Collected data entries
★ ★ ★ ★ ★ ★ ★
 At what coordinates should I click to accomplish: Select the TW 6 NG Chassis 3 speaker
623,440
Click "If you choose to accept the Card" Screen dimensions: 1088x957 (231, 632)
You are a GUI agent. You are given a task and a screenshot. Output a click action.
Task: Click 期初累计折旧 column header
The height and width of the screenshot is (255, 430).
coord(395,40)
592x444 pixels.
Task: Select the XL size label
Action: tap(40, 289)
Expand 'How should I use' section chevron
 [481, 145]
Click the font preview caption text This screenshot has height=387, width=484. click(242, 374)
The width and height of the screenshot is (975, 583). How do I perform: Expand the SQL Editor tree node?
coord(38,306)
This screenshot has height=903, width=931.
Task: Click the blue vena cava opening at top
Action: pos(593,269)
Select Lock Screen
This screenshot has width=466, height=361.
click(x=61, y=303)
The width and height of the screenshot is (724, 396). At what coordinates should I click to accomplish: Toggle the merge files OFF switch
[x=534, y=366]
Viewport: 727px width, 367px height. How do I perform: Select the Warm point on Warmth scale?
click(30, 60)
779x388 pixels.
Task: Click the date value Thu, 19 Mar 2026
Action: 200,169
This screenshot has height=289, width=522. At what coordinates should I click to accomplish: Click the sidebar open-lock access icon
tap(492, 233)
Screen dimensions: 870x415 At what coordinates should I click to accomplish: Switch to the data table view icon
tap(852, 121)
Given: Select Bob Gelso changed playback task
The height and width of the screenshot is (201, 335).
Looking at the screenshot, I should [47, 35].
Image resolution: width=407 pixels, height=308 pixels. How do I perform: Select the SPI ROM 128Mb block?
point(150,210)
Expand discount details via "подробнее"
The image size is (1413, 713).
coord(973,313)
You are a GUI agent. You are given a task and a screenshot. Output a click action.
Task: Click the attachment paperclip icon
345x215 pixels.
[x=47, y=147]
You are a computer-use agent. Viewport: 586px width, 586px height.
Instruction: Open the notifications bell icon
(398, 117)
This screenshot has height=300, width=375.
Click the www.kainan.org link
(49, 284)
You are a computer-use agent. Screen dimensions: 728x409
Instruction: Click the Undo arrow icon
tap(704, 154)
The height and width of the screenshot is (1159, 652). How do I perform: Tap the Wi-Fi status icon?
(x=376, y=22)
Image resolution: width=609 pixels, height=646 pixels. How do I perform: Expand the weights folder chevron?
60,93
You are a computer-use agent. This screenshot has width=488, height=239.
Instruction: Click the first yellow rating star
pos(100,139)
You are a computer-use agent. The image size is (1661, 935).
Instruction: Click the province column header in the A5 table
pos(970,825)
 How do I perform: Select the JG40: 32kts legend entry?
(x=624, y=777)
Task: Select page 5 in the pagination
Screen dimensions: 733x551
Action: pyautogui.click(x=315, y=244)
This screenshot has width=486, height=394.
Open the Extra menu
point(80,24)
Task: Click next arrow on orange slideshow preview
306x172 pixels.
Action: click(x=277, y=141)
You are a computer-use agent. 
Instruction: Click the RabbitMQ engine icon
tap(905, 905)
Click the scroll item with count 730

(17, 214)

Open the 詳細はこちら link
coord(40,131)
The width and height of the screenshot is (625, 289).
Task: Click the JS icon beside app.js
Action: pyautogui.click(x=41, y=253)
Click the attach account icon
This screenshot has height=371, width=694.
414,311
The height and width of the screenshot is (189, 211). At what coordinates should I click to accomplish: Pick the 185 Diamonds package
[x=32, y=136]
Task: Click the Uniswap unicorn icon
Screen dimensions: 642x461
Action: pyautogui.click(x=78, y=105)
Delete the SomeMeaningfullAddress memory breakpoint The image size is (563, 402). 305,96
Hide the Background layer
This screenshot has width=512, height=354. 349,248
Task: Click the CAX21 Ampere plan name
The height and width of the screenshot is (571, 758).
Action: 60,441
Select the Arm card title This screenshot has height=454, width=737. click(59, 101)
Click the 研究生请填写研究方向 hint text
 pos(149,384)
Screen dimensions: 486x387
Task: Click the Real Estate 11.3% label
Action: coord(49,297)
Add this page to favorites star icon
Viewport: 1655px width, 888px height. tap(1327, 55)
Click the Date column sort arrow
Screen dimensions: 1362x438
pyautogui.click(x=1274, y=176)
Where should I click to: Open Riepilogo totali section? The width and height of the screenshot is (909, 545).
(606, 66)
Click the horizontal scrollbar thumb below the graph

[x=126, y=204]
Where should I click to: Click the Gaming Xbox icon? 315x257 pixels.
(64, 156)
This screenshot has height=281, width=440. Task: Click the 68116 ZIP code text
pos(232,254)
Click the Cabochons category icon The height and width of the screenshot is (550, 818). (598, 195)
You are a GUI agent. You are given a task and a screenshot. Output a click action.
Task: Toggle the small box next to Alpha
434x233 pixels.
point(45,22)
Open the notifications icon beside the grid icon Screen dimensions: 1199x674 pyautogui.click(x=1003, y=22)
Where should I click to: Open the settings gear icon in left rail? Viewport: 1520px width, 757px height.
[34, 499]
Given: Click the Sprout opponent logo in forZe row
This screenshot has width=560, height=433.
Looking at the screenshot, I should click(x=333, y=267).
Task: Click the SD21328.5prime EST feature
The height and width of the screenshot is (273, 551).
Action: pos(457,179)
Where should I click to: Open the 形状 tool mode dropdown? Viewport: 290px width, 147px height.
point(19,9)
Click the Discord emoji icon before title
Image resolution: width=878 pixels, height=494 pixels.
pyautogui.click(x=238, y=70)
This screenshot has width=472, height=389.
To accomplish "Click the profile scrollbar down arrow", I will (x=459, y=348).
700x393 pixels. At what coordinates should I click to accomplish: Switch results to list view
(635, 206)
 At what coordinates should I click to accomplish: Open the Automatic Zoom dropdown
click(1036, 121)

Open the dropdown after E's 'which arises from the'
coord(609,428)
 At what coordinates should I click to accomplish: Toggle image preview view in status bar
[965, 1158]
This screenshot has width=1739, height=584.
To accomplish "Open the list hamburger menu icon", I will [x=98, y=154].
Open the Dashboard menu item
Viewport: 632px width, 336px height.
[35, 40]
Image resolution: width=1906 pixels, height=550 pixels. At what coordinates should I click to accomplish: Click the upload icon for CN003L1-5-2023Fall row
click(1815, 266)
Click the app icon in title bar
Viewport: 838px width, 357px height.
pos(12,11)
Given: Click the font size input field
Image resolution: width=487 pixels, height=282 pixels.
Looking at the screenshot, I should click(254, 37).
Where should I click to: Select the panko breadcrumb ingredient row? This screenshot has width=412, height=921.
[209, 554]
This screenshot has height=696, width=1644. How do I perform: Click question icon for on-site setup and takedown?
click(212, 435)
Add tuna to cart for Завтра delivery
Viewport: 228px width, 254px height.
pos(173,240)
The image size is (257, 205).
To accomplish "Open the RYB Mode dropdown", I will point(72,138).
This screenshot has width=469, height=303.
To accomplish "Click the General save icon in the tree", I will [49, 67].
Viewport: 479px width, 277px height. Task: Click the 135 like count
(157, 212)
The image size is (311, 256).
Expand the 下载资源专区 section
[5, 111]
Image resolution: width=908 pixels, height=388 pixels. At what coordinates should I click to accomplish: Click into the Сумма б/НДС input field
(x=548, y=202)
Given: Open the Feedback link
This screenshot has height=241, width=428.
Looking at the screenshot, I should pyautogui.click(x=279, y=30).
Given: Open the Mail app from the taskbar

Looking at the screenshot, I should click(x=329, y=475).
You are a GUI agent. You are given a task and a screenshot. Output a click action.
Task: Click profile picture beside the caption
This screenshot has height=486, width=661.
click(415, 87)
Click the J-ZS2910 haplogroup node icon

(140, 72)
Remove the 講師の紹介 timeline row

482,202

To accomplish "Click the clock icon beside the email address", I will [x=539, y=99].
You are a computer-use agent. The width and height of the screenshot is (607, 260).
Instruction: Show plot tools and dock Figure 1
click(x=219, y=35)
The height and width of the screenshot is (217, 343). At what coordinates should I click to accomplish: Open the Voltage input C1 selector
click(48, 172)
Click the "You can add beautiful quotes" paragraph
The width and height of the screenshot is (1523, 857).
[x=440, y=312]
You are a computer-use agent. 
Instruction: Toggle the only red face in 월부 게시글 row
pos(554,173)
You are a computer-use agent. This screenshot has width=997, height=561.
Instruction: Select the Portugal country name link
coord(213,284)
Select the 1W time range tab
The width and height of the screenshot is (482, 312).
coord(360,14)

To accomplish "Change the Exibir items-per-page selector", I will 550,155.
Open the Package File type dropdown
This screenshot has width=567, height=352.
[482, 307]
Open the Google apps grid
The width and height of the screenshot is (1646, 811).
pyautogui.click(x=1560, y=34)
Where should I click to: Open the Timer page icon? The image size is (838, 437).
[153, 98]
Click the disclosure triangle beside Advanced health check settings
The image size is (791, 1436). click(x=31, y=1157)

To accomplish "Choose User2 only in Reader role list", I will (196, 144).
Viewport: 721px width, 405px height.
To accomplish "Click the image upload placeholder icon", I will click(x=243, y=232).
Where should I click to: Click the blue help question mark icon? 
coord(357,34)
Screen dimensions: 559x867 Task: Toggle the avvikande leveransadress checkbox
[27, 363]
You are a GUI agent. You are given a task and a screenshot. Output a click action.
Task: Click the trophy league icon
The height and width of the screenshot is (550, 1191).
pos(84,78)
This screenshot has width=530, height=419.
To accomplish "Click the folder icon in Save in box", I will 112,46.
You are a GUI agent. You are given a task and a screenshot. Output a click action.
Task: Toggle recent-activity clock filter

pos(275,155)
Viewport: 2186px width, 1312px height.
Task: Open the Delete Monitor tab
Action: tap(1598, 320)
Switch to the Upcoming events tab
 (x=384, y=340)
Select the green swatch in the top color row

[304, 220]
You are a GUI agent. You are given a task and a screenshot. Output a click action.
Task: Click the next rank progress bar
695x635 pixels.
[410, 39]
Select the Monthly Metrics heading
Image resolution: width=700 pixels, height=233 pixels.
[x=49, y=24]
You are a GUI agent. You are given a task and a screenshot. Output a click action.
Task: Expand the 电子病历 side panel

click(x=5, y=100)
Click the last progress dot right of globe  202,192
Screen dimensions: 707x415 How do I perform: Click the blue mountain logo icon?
★ ★ ★ ★ ★ ★ ★
What you are asked to do
The answer is the lines above between the line holding "Task: Click the attachment paperclip icon" and the line holding "Click the attach account icon", inclusive, each written out exactly, and no others.

Answer space
Task: Click the attachment paperclip icon
345x215 pixels.
[x=47, y=147]
You are a computer-use agent. Viewport: 586px width, 586px height.
Instruction: Open the notifications bell icon
(398, 117)
This screenshot has height=300, width=375.
Click the www.kainan.org link
(49, 284)
You are a computer-use agent. Screen dimensions: 728x409
Instruction: Click the Undo arrow icon
tap(704, 154)
The height and width of the screenshot is (1159, 652). How do I perform: Tap the Wi-Fi status icon?
(x=376, y=22)
Image resolution: width=609 pixels, height=646 pixels. How do I perform: Expand the weights folder chevron?
60,93
You are a computer-use agent. This screenshot has width=488, height=239.
Instruction: Click the first yellow rating star
pos(100,139)
You are a computer-use agent. The image size is (1661, 935).
Instruction: Click the province column header in the A5 table
pos(970,825)
 How do I perform: Select the JG40: 32kts legend entry?
(x=624, y=777)
Task: Select page 5 in the pagination
Screen dimensions: 733x551
Action: pyautogui.click(x=315, y=244)
This screenshot has width=486, height=394.
Open the Extra menu
point(80,24)
Task: Click next arrow on orange slideshow preview
306x172 pixels.
Action: click(x=277, y=141)
You are a computer-use agent. 
Instruction: Click the RabbitMQ engine icon
tap(905, 905)
Click the scroll item with count 730

(17, 214)

Open the 詳細はこちら link
coord(40,131)
The width and height of the screenshot is (625, 289).
Task: Click the JS icon beside app.js
Action: pyautogui.click(x=41, y=253)
Click the attach account icon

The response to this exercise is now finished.